No processo-crime em que João Rendeiro foi condenado estavam identificadas pelo Ministério Público duas companhias offshore que tinham como beneficiária a sua ex-mulher, Maria de Jesus Rendeiro, onde estariam vários milhões de euros. Segundo dados da Autoridade Tributários sobre o património dos ex-administradores do BPP, a Oltar Investments Ltd, companhia que tinha Rendeiro como último beneficiário, movimentou 21,88 milhões de euros.

Porém, a falta de dinheiro parece ter sido a causa que levou a advogada sul-africana June Marks a optar por não continuar a defender o antigo líder do BPP no processo de extradição por falta de pagamento.

Ao que tudo indica, Rendeiro terá deixado de ter acesso aos seus recursos financeiros e, com isso, de poder pagar os honorários da advogada. Esta não aceitou continuar a defendê-lo e esta sexta-feira seria nomeado um defensor oficioso.

Sobre se a falta de dinheiro motivou o fim da relação profissional entre ambos, Marks recusou-se a comentar. “Isso permanecerá privado entre mim e o Sr. Rendeiro. A decisão foi minha e é privada”, afirmou a advogada sul-africana, continuando: “Fui eu que solicitei a comparência no tribunal. Ele morreu antes de eu poder retirar [o patrocínio]”. A advogada acrescentou, no entanto, que a última vez que esteve com Rendeiro na prisão foi em abril.
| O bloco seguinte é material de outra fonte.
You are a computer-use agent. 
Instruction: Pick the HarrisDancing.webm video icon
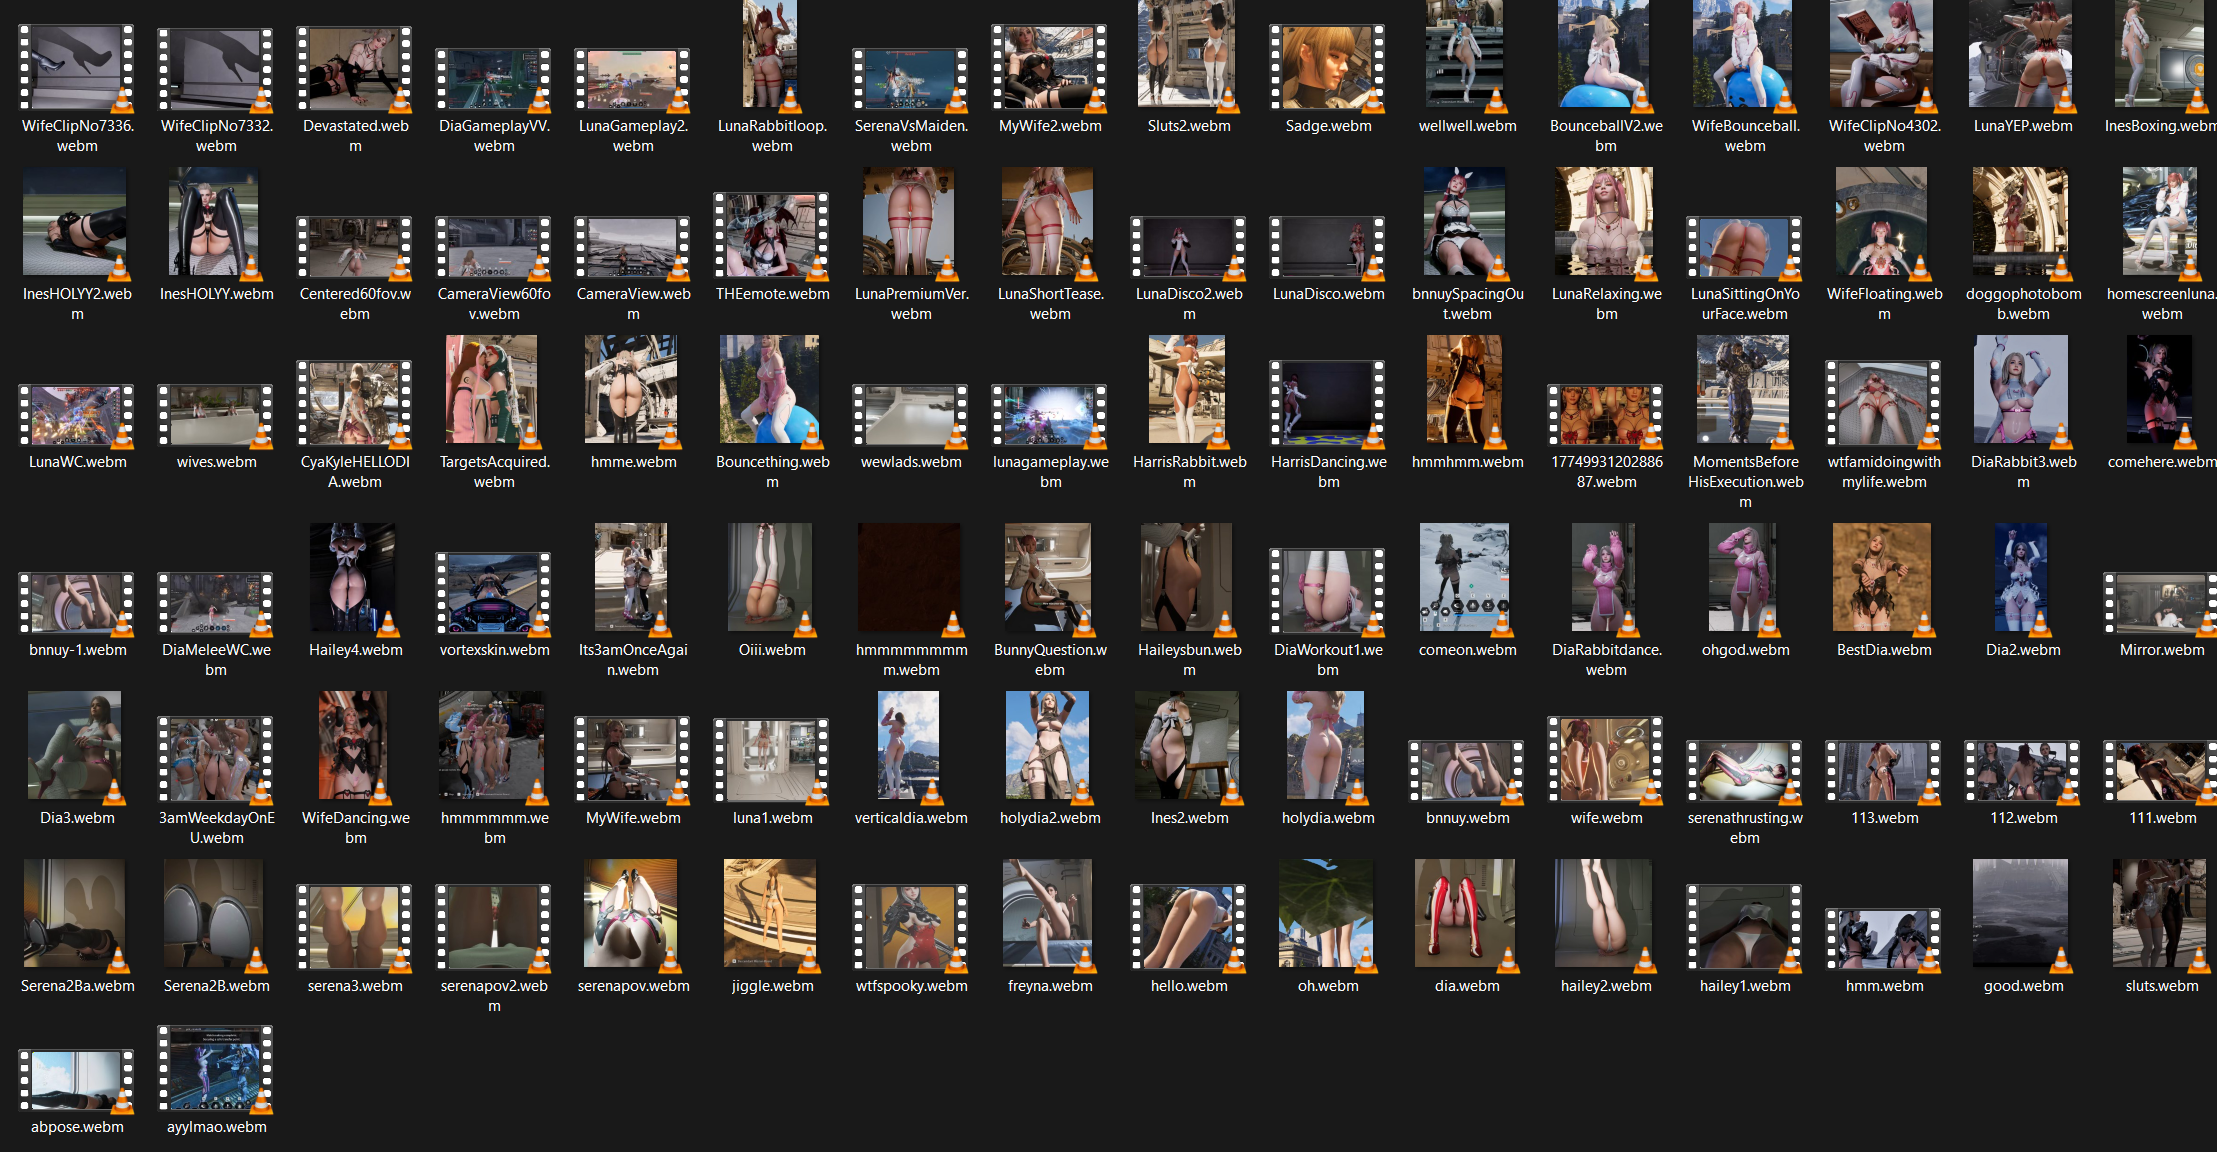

5. "Nunca tinha estado tão forte mentalmente"

Quando utilizou a expressão “liberdade ou morte”, na sua última entrevista, emitida pela CNN Portugal a 22 de novembro, ninguém esperava que João Rendeiro levasse o significado desta frase ao seu limite.

Quando foi detido pelas autoridades protagonizou vários momentos em que se mostrou confiante num desfecho satisfatório para evitar o processo de extradição em Portugal, onde tinha sido condenado a 10 anos de prisão.

À saída do tribunal, chegou mesmo a dizer confiante: “Eu não vou regressar a Portugal”. Pouco depois, o juiz negou ao banqueiro a liberdade sob caução, no entanto o magistrado chegou ofereceu-lhe uma cela isolada, diferente de confinamento solitário, "perto da enfermaria, mas ele não quer ficar isolado”, segundo a sua advogada.

Ainda assim, nada fez crer que o João Rendeiro acabasse por tirar a sua própria vida pouco tempo depois de ter sido descrito por June Marks como estando forte psicologicamente e preparado para se defender perante um juiz.